──────── Text segment

The rickshaws of Kochi

Ashraf with his rickshaw on Princess Street in Fort Kochi

There’s Ashraf in the first picture. He’s been driving a rickshaw for thirty years. At first, he had his own rickshaw. Now, he rents – it’s cheaper and without having to handle all the hassle of maintenance, insurance and paperwork, he says. I met him in Fort Kochi my first morning there, on Princess Street. Ashraf greets me with his big, warm smile for no particular reason. He exudes ease, and calm. I’ve gotten many big, warm smiles in Kochi for no particular reason. I love it.

And then there are a multitude of other rickshaws this next morning, in Ernakulam, across the harbor from Fort Kochi. I’ll be taking a rickshaw from the ferry jetty in Ernakulam to the train station. From there I’ll catch the train to the backwaters of Allepey, south of Kochi.

The first guy at the ferry jetty at Ernakulam will not take any customers until he completes reading his morning paper. So I go with the next rickshaw. My homestay host in Fort Kochi told me it would be forty rupees to the train station.

────────────────
──────── Supplied information

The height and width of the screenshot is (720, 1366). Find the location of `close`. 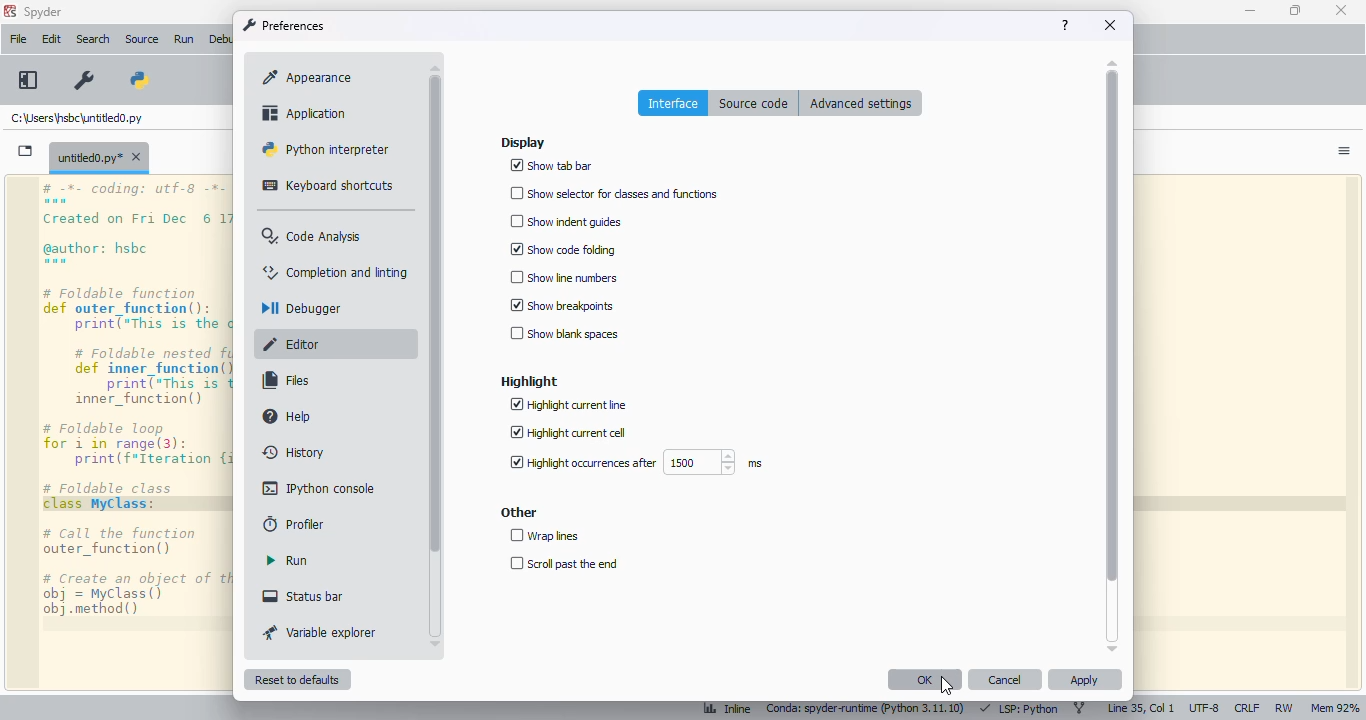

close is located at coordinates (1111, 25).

────────────────

# Problem description
Print the text about the rickshaws of Kochi in full, word for word.

# Full answer
The rickshaws of Kochi

Ashraf with his rickshaw on Princess Street in Fort Kochi

There’s Ashraf in the first picture. He’s been driving a rickshaw for thirty years. At first, he had his own rickshaw. Now, he rents – it’s cheaper and without having to handle all the hassle of maintenance, insurance and paperwork, he says. I met him in Fort Kochi my first morning there, on Princess Street. Ashraf greets me with his big, warm smile for no particular reason. He exudes ease, and calm. I’ve gotten many big, warm smiles in Kochi for no particular reason. I love it.

And then there are a multitude of other rickshaws this next morning, in Ernakulam, across the harbor from Fort Kochi. I’ll be taking a rickshaw from the ferry jetty in Ernakulam to the train station. From there I’ll catch the train to the backwaters of Allepey, south of Kochi.

The first guy at the ferry jetty at Ernakulam will not take any customers until he completes reading his morning paper. So I go with the next rickshaw. My homestay host in Fort Kochi told me it would be forty rupees to the train station.